__PAGE EXCERPT__.
╔══
The gastrocnemius muscle was harvested from the leg area of the following 22-month-old mice: Opa1+/+ (n = 5), non-affected Opa1+/- (n = 4) i.e. normal performance on the accelerod test, and affected Opa1+/- (n = 3), and immediately frozen in a melting isopentane bath (-150°C). Serial 20 μm muscle sections were cut and mounted onto glass slides using a Microm™ HM560 cryostat (Thermo Fisher, Germany), and these were then stained using established protocols for cytochrome c oxidase (COX), succinate dehydrogenase (SDH) and dual COX-SDH (Johnson and Barron, 1996, Taylor et al., 2004). Myofibrillar ATPase staining was also performed at a preincubation pH of 4.3 to further define the pattern of oxidative Type I (Dark) and glycolytic Type II (Light grey) fibers in these muscle sections (Johnson and Barron, 1996).
╚══
__GIVEN DATA__.
╔══
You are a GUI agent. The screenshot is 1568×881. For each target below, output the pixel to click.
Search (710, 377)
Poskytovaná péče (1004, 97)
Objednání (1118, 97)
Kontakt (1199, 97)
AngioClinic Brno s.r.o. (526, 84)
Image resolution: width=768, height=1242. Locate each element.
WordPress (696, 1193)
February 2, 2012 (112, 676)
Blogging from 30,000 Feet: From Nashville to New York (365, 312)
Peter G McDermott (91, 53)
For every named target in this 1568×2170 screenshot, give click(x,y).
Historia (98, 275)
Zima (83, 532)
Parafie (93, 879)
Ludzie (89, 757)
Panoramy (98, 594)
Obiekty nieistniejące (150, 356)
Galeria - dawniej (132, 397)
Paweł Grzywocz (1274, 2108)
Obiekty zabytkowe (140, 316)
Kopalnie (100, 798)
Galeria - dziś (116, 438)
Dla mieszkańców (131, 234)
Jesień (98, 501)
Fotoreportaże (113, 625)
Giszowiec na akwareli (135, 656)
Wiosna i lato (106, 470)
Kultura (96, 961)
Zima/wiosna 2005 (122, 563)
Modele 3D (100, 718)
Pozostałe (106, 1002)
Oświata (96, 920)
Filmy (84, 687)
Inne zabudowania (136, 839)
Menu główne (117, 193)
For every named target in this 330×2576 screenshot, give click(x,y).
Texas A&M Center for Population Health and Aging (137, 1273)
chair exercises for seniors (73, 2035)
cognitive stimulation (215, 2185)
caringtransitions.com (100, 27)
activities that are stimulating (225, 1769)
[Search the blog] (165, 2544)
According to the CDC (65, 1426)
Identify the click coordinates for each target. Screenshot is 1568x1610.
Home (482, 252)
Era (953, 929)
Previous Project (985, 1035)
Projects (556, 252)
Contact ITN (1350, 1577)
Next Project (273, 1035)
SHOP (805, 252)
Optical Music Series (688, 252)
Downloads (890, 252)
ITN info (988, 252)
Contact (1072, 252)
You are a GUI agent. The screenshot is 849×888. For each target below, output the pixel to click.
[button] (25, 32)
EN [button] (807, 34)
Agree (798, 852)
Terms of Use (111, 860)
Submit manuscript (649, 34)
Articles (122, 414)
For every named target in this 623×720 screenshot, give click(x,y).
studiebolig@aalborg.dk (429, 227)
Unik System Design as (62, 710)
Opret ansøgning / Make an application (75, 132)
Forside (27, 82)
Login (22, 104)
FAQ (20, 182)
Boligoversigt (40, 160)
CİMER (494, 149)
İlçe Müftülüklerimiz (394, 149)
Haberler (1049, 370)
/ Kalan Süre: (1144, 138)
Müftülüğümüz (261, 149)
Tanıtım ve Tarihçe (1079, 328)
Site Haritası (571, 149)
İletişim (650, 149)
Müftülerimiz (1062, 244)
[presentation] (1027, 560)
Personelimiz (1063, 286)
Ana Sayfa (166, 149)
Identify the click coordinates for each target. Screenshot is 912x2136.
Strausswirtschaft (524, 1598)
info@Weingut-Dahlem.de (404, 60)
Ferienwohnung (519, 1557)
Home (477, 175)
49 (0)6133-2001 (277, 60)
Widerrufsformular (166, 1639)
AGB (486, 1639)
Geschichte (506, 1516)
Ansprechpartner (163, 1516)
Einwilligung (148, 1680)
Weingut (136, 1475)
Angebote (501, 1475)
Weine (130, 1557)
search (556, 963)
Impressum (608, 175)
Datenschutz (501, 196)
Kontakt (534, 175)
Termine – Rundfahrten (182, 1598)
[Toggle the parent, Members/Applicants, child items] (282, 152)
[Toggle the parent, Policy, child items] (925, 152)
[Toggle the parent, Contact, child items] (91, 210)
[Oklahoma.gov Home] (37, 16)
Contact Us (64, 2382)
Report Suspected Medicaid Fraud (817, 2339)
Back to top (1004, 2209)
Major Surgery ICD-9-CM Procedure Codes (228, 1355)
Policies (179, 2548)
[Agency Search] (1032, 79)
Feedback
╚══
__WHAT TO DO__.
(A) Decide whether each statement agrees with the muscle staining text. Answer yes or no for each, and quote the deciding words of the text.
(i) The harvested muscle was frozen in a melting isopentane bath at -150°C.
(ii) The muscle sections were cut at a thickness of 10 μm.
(iii) Myofibrillar ATPase staining was performed at a preincubation pH of 4.3.
(B) Carry the muscle staining text forward, starting after its last sentence.

__WRITTEN ANSWERS__.
(A)
(i) Yes: "immediately frozen in a melting isopentane bath (-150°C)"
(ii) No: "Serial 20 μm muscle sections were cut"
(iii) Yes: "Myofibrillar ATPase staining was also performed at a preincubation pH of 4.3"

(B)
Primary phenotyping Results Thirty-nine aged Opa1 mice (24 ♂ + 15 ♀) and 15 age-matched controls (9 ♂ + 6 ♀) were first examined according to the modified SHIRPA protocol (European Mouse Phenotyping Resource of Standardised Screens; EMPReSS; http://empress.har.mrc.ac.uk/), which assesses mouse behavior in a viewing jar and above an arena. This screening was performed by two independent observers on 2 days. Furthermore, body weight and 24 h food intake were recorded for 32 Opa1 mice (20 ♂ + 12 ♀) and 10 (6 ♂ + 4 ♀) controls.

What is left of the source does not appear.